Pakistan may close several institutions if privatization fails

Pakistan may close several institutions if privatization fails

The federal government’s main goal is to privatize several institutions, with the backup plan to shut them down if privatization doesn’t work.

A plan has been prepared to privatize various organizations as part of the government’s efforts to streamline operations. The Prime Minister has asked the Ministry of Privatization and Industry to handle this process.

Institutions identified for privatization include the Pakistan Stone Development Company, Pakistan Automobile Corporation, Pakistan Institute of Management, Khadi Crafts Development Company, Agro-Food Processing Company, Leather Crafts Development Company, and Morafik Industries.

Other entities, like the Southern Punjab Embroidery Industry and Gujranwala Business Center, are also part of this list.

In addition, the Pakistan Chemical and Energy Sector Skills Development Company and the Spin Yarn Research and Development Company are set for privatization.

Previously, the federal cabinet approved privatizing two departments under the Petroleum Division: the Pakistan Mineral Development Corporation and Saindak Metals Limited (SML). ENAR Petrotech Services Pvt Ltd, another department under the Petroleum Division, will be dissolved.

However, the government has not yet decided what to do with other departments in the Petroleum Division, such as Pakistan State Oil (PSO), Pak-Arab Refinery Limited, and the Sui Gas Companies.

Exercise aim >>
Can you return the full article on Pakistan's privatization plans word for word, with nothing changed? The data has no connection to the article on Pakistan's privatization plans.

Records supplied >>
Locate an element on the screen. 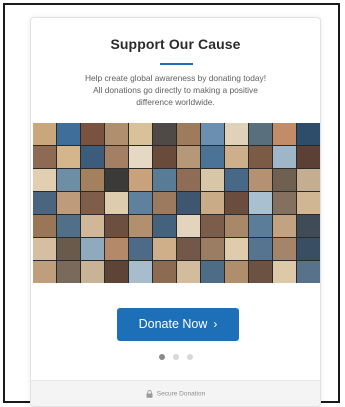 The width and height of the screenshot is (345, 407). carousel-pagination is located at coordinates (176, 357).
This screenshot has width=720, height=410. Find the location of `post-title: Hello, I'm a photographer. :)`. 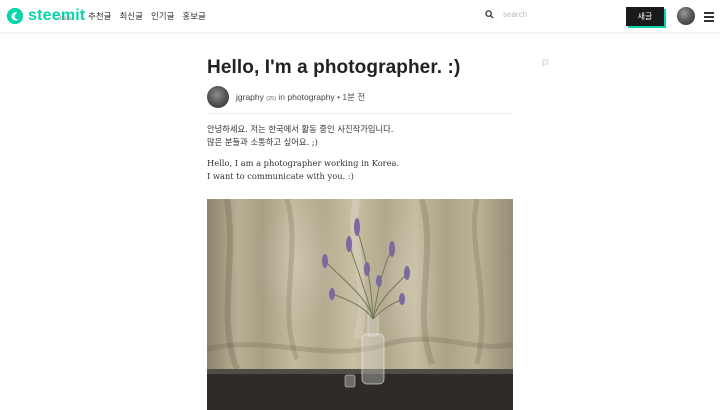

post-title: Hello, I'm a photographer. :) is located at coordinates (334, 68).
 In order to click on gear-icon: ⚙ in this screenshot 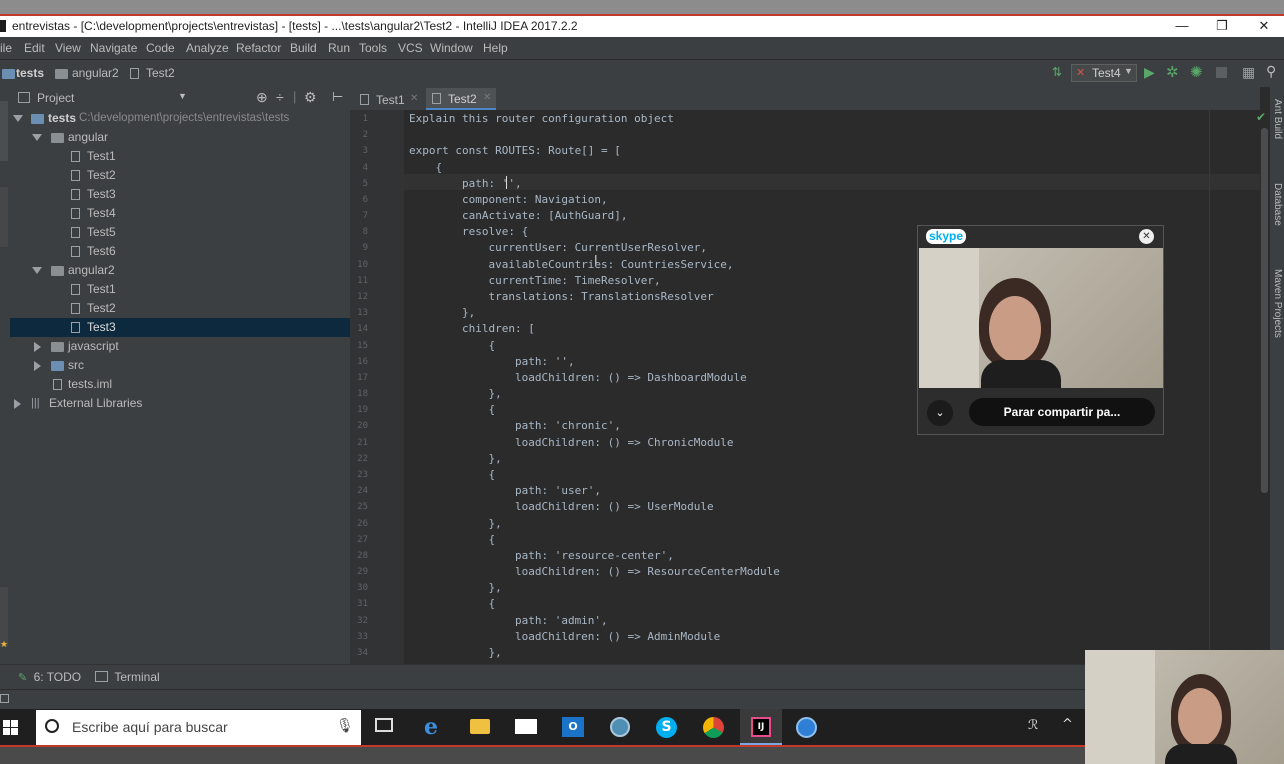, I will do `click(310, 98)`.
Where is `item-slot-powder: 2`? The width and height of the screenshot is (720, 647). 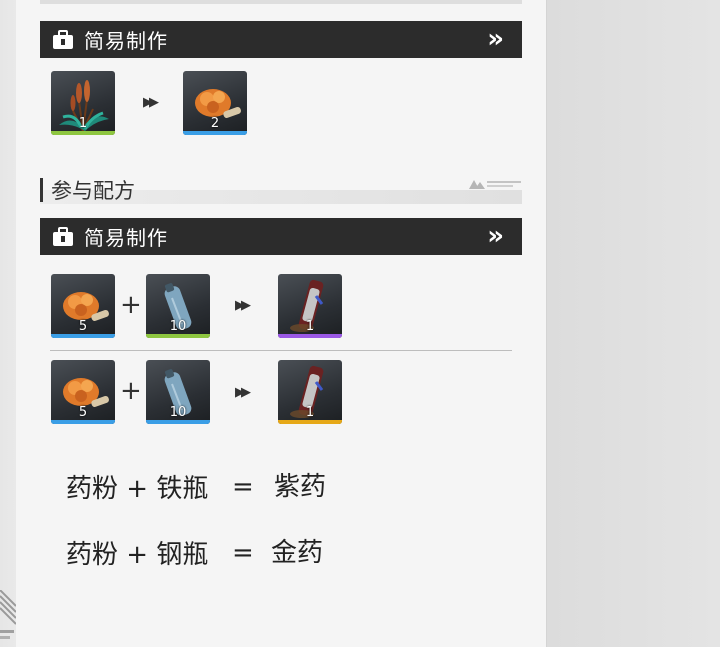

Worked solution >>
Pakistan may close several institutions if privatization fails

Pakistan may close several institutions if privatization fails

The federal government’s main goal is to privatize several institutions, with the backup plan to shut them down if privatization doesn’t work.

A plan has been prepared to privatize various organizations as part of the government’s efforts to streamline operations. The Prime Minister has asked the Ministry of Privatization and Industry to handle this process.

Institutions identified for privatization include the Pakistan Stone Development Company, Pakistan Automobile Corporation, Pakistan Institute of Management, Khadi Crafts Development Company, Agro-Food Processing Company, Leather Crafts Development Company, and Morafik Industries.

Other entities, like the Southern Punjab Embroidery Industry and Gujranwala Business Center, are also part of this list.

In addition, the Pakistan Chemical and Energy Sector Skills Development Company and the Spin Yarn Research and Development Company are set for privatization.

Previously, the federal cabinet approved privatizing two departments under the Petroleum Division: the Pakistan Mineral Development Corporation and Saindak Metals Limited (SML). ENAR Petrotech Services Pvt Ltd, another department under the Petroleum Division, will be dissolved.

However, the government has not yet decided what to do with other departments in the Petroleum Division, such as Pakistan State Oil (PSO), Pak-Arab Refinery Limited, and the Sui Gas Companies.